The hierarchy is maintained in part by societal myths that legitimize inequity. People at the top of the hierarchy not only have a stronger preference for hierarchical societies than members of less-dominant groups, but they are more likely to endorse such legitimizing myths. In academic medicine, myths that legitimize inequity include the concept of a meritocracy — the idea that success is based primarily on a person’s abilities, which ignores the effects of structural and aversive racism on opportunities. Implicit bias — the unconscious, automatic association of negative stereotypes or attitudes with a particular group — also helps maintain inequality.

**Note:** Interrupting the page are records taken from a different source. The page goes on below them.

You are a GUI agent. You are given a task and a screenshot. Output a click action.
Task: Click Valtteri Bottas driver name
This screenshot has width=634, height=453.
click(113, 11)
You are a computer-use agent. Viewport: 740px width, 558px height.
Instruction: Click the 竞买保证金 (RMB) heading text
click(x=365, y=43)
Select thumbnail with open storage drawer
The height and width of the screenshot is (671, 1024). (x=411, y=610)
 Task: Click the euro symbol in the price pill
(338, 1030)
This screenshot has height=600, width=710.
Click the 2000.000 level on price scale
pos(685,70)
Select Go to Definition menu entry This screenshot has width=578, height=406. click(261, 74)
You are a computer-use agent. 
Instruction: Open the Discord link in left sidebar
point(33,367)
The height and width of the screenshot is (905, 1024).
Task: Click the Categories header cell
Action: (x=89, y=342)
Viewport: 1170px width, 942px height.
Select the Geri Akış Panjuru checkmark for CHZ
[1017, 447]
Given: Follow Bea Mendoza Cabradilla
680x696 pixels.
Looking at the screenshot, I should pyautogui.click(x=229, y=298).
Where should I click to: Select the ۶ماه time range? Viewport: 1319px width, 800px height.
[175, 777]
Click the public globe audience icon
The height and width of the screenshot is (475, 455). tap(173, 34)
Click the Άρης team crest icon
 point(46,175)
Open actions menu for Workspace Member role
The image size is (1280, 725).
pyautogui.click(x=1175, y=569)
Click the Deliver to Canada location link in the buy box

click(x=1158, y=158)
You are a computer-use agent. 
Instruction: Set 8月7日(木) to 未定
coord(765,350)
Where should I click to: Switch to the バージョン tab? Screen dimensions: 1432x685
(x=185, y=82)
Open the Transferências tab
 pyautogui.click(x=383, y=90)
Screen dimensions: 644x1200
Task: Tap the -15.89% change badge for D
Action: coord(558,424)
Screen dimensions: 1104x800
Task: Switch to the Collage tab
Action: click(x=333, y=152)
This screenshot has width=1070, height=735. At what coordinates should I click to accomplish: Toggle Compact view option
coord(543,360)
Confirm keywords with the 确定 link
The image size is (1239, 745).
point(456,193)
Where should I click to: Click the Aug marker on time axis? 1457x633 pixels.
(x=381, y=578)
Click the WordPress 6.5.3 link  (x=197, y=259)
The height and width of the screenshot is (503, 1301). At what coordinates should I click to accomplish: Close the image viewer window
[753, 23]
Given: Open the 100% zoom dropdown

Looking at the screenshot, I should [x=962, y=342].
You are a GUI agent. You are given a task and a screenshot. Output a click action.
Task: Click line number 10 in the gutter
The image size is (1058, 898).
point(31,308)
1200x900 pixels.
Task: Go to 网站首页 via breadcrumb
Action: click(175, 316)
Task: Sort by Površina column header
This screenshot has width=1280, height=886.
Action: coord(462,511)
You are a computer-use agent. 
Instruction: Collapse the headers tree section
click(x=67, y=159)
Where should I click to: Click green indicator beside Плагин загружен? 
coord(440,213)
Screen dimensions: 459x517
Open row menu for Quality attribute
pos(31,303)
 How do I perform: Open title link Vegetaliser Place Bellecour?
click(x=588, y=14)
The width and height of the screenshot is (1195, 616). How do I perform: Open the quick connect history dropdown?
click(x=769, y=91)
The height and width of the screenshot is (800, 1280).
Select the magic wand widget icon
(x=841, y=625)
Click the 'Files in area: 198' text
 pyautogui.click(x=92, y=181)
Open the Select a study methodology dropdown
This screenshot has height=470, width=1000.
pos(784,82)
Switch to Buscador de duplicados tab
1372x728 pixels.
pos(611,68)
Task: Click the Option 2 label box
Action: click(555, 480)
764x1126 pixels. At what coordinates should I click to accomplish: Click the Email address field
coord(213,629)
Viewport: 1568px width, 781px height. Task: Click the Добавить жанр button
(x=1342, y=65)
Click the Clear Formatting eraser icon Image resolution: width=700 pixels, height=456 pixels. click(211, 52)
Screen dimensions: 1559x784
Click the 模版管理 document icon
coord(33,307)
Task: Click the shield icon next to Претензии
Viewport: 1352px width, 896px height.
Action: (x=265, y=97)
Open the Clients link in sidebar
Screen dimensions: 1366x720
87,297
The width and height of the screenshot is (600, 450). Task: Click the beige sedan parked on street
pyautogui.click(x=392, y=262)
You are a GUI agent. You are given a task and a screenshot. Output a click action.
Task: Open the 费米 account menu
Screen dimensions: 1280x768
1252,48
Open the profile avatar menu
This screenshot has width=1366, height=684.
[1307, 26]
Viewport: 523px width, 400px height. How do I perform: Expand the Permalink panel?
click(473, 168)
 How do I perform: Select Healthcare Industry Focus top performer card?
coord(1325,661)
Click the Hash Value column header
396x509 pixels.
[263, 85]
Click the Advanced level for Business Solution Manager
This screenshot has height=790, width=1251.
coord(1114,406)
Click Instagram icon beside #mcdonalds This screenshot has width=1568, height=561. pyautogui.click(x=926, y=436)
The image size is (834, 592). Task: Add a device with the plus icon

Implicit bias works in concert with in-group favoritism, which entails preferring members of one’s own group to outsiders. When faculty members interview residency applicants, for example, in-group favoritism manifests when an interviewer ranks students from a school they personally attended higher than they otherwise would have, thereby disadvantaging other applicants. Aversive racism occurs when people fail to recognize the influence of these forces on their judgments. Social dominance, implicit bias and in-group favoritism intersect within academic medicine, resulting in aversive racism that affects the judgments of decision makers and contributes to structural racism in medicine.

Behaviors that reflect aversive racism are harmful to people from historically marginalized groups but maintain the positive self-image of the people carrying them out. For example, Dovidio and colleagues had white college students evaluate hypothetical university applicants. Participants had previously completed a questionnaire, which was used to stratify them into high-prejudice and low-prejudice groups (although even the high-prejudice students ranked low on measures of prejudice as compared with the general population). Participants then evaluated admissions packets of Black and white applicants that were constructed to reflect high, low or ambiguous academic achievement. There was no difference between high- and low-prejudice participants’ evaluations of high- or low-achieving applicants, regardless of the applicant’s race. When evaluating applicants with ambiguous achievement records, however, high-prejudice participants rejected Black applicants significantly more often than they rejected white applicants. The investigators concluded that the ambiguity of the application allowed participants to justify their admissions decisions to themselves by focusing on the application’s weaknesses.

The COVID-19 pandemic unmasked the structural racism that exists throughout the United States. Academic medicine isn’t immune to the scourge of white supremacy and structural racism. No matter how many institutional statements are made condemning racist acts, we cannot expect to overcome structural racism within academic medicine until we acknowledge the reality of aversive racism. In addition to examining their role in upholding a race-based hierarchy, members of the academic-medicine community must do the difficult work required to challenge their own conscious and subconscious thoughts and actions that contribute to aversive racism. This work includes unlearning implicit biases, countering negative stereotypes and legitimizing myths, and eliminating the use of automatic, biased judgments to make decisions, all of which will require extensive and deliberate practice.

Future work will involve developing evidence-based anti– aversive-racism programs to break down academic medicine’s unspoken racial hierarchy, which contributes to structural racism in health care. Effective programs would help normalize antiracist attitudes; provide continuous and effective antiracism education for trainees, faculty, executive leaders and staff; and refashion existing systems that favor the “in group.” Finally, academic institutions should capitalize on the good intentions and desires of progressive academic leaders to overcome their aversive racist thoughts and actions. We hope academic leaders will lead the charge by acknowledging the need to openly address aversive racism within broader efforts to dismantle structural racism in medicine.